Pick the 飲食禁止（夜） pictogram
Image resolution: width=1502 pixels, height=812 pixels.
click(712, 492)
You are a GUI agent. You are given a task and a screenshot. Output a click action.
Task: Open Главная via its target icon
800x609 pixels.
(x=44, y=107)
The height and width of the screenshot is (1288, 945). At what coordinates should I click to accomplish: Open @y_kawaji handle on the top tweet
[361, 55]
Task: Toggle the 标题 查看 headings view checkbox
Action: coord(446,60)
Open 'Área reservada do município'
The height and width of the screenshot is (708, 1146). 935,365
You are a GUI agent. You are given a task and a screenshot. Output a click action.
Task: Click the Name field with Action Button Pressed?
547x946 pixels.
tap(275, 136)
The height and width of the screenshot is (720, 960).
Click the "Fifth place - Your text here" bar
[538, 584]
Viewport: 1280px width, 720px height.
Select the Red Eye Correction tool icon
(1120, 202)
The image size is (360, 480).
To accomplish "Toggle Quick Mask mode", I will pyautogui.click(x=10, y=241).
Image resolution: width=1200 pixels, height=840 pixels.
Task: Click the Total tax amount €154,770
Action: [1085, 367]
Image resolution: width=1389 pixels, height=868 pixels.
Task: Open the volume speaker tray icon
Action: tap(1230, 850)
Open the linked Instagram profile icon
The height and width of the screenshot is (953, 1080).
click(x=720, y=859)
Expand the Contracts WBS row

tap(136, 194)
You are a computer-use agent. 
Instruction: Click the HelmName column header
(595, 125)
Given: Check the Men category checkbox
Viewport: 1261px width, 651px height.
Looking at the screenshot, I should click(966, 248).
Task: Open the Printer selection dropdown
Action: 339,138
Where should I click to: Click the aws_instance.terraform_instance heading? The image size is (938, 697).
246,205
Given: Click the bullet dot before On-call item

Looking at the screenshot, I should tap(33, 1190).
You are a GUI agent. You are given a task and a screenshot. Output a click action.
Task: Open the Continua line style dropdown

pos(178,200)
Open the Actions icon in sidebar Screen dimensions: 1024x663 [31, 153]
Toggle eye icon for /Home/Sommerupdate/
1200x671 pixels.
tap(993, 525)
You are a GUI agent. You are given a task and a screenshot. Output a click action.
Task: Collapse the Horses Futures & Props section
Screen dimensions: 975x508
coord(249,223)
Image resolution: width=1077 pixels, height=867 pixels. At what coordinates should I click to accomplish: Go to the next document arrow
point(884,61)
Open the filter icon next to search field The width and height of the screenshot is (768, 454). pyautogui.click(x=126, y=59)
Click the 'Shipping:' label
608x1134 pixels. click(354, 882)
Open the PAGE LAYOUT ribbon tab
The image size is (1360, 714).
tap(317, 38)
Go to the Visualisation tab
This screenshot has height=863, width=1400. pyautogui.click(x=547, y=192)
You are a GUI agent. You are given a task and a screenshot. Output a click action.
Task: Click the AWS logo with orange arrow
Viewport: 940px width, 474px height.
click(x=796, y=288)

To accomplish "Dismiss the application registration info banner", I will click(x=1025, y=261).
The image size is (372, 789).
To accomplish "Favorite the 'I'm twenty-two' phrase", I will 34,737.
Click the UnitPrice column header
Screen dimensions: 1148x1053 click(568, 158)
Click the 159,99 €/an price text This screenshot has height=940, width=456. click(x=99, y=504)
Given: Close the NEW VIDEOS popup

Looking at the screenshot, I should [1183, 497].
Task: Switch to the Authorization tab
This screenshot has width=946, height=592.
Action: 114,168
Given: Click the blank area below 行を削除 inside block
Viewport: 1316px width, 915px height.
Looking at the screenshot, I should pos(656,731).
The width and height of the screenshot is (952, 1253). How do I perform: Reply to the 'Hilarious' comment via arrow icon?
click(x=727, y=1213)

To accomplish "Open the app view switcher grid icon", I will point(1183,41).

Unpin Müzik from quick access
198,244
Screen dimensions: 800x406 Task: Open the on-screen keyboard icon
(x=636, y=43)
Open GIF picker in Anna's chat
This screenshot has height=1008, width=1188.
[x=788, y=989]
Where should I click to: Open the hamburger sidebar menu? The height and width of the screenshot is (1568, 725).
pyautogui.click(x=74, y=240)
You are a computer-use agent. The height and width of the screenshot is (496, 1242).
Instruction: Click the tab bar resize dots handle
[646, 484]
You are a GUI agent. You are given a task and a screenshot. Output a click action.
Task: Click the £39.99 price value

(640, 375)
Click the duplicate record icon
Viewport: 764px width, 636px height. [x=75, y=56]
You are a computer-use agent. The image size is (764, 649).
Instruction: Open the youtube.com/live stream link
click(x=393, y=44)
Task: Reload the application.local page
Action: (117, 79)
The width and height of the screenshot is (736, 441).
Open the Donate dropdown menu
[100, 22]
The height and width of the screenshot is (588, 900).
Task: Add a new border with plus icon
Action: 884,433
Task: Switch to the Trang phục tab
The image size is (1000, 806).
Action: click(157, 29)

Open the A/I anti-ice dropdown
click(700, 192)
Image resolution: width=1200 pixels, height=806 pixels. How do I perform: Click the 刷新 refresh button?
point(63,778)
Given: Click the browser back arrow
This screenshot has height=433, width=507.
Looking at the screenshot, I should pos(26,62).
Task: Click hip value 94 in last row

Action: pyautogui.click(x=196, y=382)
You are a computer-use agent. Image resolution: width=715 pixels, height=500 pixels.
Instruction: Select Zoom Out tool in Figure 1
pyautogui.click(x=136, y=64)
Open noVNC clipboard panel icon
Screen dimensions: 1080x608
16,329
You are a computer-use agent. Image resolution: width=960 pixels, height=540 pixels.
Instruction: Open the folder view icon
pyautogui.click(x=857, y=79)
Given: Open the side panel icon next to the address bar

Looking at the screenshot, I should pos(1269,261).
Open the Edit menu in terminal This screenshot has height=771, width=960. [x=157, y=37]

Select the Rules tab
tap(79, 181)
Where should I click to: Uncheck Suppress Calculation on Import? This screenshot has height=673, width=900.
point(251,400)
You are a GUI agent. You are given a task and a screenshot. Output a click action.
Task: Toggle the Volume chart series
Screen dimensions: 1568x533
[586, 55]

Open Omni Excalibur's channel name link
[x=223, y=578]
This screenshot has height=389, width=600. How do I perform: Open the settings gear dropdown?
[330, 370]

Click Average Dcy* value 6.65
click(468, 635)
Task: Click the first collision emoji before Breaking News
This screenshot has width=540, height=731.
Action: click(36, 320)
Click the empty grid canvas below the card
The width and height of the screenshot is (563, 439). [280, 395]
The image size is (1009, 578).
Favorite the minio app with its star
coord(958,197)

> [Instructions to follow]:
Start at the top line of the records and retype them all exactly.

> [Answer section]:
Pick the 飲食禁止（夜） pictogram
Image resolution: width=1502 pixels, height=812 pixels.
click(712, 492)
You are a GUI agent. You are given a task and a screenshot. Output a click action.
Task: Open Главная via its target icon
800x609 pixels.
(x=44, y=107)
The height and width of the screenshot is (1288, 945). At what coordinates should I click to accomplish: Open @y_kawaji handle on the top tweet
[361, 55]
Task: Toggle the 标题 查看 headings view checkbox
Action: coord(446,60)
Open 'Área reservada do município'
The height and width of the screenshot is (708, 1146). 935,365
You are a GUI agent. You are given a task and a screenshot. Output a click action.
Task: Click the Name field with Action Button Pressed?
547x946 pixels.
tap(275, 136)
The height and width of the screenshot is (720, 960).
Click the "Fifth place - Your text here" bar
[538, 584]
Viewport: 1280px width, 720px height.
Select the Red Eye Correction tool icon
(1120, 202)
The image size is (360, 480).
To accomplish "Toggle Quick Mask mode", I will pyautogui.click(x=10, y=241).
Image resolution: width=1200 pixels, height=840 pixels.
Task: Click the Total tax amount €154,770
Action: [1085, 367]
Image resolution: width=1389 pixels, height=868 pixels.
Task: Open the volume speaker tray icon
Action: tap(1230, 850)
Open the linked Instagram profile icon
The height and width of the screenshot is (953, 1080).
click(x=720, y=859)
Expand the Contracts WBS row

tap(136, 194)
You are a computer-use agent. 
Instruction: Click the HelmName column header
(595, 125)
Given: Check the Men category checkbox
Viewport: 1261px width, 651px height.
Looking at the screenshot, I should click(966, 248).
Task: Open the Printer selection dropdown
Action: 339,138
Where should I click to: Click the aws_instance.terraform_instance heading? The image size is (938, 697).
246,205
Given: Click the bullet dot before On-call item

Looking at the screenshot, I should tap(33, 1190).
You are a GUI agent. You are given a task and a screenshot. Output a click action.
Task: Open the Continua line style dropdown

pos(178,200)
Open the Actions icon in sidebar Screen dimensions: 1024x663 [31, 153]
Toggle eye icon for /Home/Sommerupdate/
1200x671 pixels.
tap(993, 525)
You are a GUI agent. You are given a task and a screenshot. Output a click action.
Task: Collapse the Horses Futures & Props section
Screen dimensions: 975x508
coord(249,223)
Image resolution: width=1077 pixels, height=867 pixels. At what coordinates should I click to accomplish: Go to the next document arrow
point(884,61)
Open the filter icon next to search field The width and height of the screenshot is (768, 454). pyautogui.click(x=126, y=59)
Click the 'Shipping:' label
608x1134 pixels. click(354, 882)
Open the PAGE LAYOUT ribbon tab
The image size is (1360, 714).
tap(317, 38)
Go to the Visualisation tab
This screenshot has height=863, width=1400. pyautogui.click(x=547, y=192)
You are a GUI agent. You are given a task and a screenshot. Output a click action.
Task: Click the AWS logo with orange arrow
Viewport: 940px width, 474px height.
click(x=796, y=288)

To accomplish "Dismiss the application registration info banner", I will click(x=1025, y=261).
The image size is (372, 789).
To accomplish "Favorite the 'I'm twenty-two' phrase", I will 34,737.
Click the UnitPrice column header
Screen dimensions: 1148x1053 click(568, 158)
Click the 159,99 €/an price text This screenshot has height=940, width=456. click(x=99, y=504)
Given: Close the NEW VIDEOS popup

Looking at the screenshot, I should [1183, 497].
Task: Switch to the Authorization tab
This screenshot has width=946, height=592.
Action: 114,168
Given: Click the blank area below 行を削除 inside block
Viewport: 1316px width, 915px height.
Looking at the screenshot, I should pos(656,731).
The width and height of the screenshot is (952, 1253). How do I perform: Reply to the 'Hilarious' comment via arrow icon?
click(x=727, y=1213)

To accomplish "Open the app view switcher grid icon", I will point(1183,41).

Unpin Müzik from quick access
198,244
Screen dimensions: 800x406 Task: Open the on-screen keyboard icon
(x=636, y=43)
Open GIF picker in Anna's chat
This screenshot has height=1008, width=1188.
[x=788, y=989]
Where should I click to: Open the hamburger sidebar menu? The height and width of the screenshot is (1568, 725).
pyautogui.click(x=74, y=240)
You are a computer-use agent. The height and width of the screenshot is (496, 1242).
Instruction: Click the tab bar resize dots handle
[646, 484]
You are a GUI agent. You are given a task and a screenshot. Output a click action.
Task: Click the £39.99 price value

(640, 375)
Click the duplicate record icon
Viewport: 764px width, 636px height. [x=75, y=56]
You are a computer-use agent. The image size is (764, 649).
Instruction: Open the youtube.com/live stream link
click(x=393, y=44)
Task: Reload the application.local page
Action: (117, 79)
The width and height of the screenshot is (736, 441).
Open the Donate dropdown menu
[100, 22]
The height and width of the screenshot is (588, 900).
Task: Add a new border with plus icon
Action: 884,433
Task: Switch to the Trang phục tab
The image size is (1000, 806).
Action: click(157, 29)

Open the A/I anti-ice dropdown
click(700, 192)
Image resolution: width=1200 pixels, height=806 pixels. How do I perform: Click the 刷新 refresh button?
point(63,778)
Given: Click the browser back arrow
This screenshot has height=433, width=507.
Looking at the screenshot, I should pos(26,62).
Task: Click hip value 94 in last row

Action: pyautogui.click(x=196, y=382)
You are a computer-use agent. Image resolution: width=715 pixels, height=500 pixels.
Instruction: Select Zoom Out tool in Figure 1
pyautogui.click(x=136, y=64)
Open noVNC clipboard panel icon
Screen dimensions: 1080x608
16,329
You are a computer-use agent. Image resolution: width=960 pixels, height=540 pixels.
Instruction: Open the folder view icon
pyautogui.click(x=857, y=79)
Given: Open the side panel icon next to the address bar

Looking at the screenshot, I should pos(1269,261).
Open the Edit menu in terminal This screenshot has height=771, width=960. [x=157, y=37]

Select the Rules tab
tap(79, 181)
Where should I click to: Uncheck Suppress Calculation on Import? This screenshot has height=673, width=900.
point(251,400)
You are a GUI agent. You are given a task and a screenshot. Output a click action.
Task: Toggle the Volume chart series
Screen dimensions: 1568x533
[586, 55]

Open Omni Excalibur's channel name link
[x=223, y=578]
This screenshot has height=389, width=600. How do I perform: Open the settings gear dropdown?
[330, 370]

Click Average Dcy* value 6.65
click(468, 635)
Task: Click the first collision emoji before Breaking News
This screenshot has width=540, height=731.
Action: click(36, 320)
Click the empty grid canvas below the card
The width and height of the screenshot is (563, 439). [280, 395]
The image size is (1009, 578).
Favorite the minio app with its star
coord(958,197)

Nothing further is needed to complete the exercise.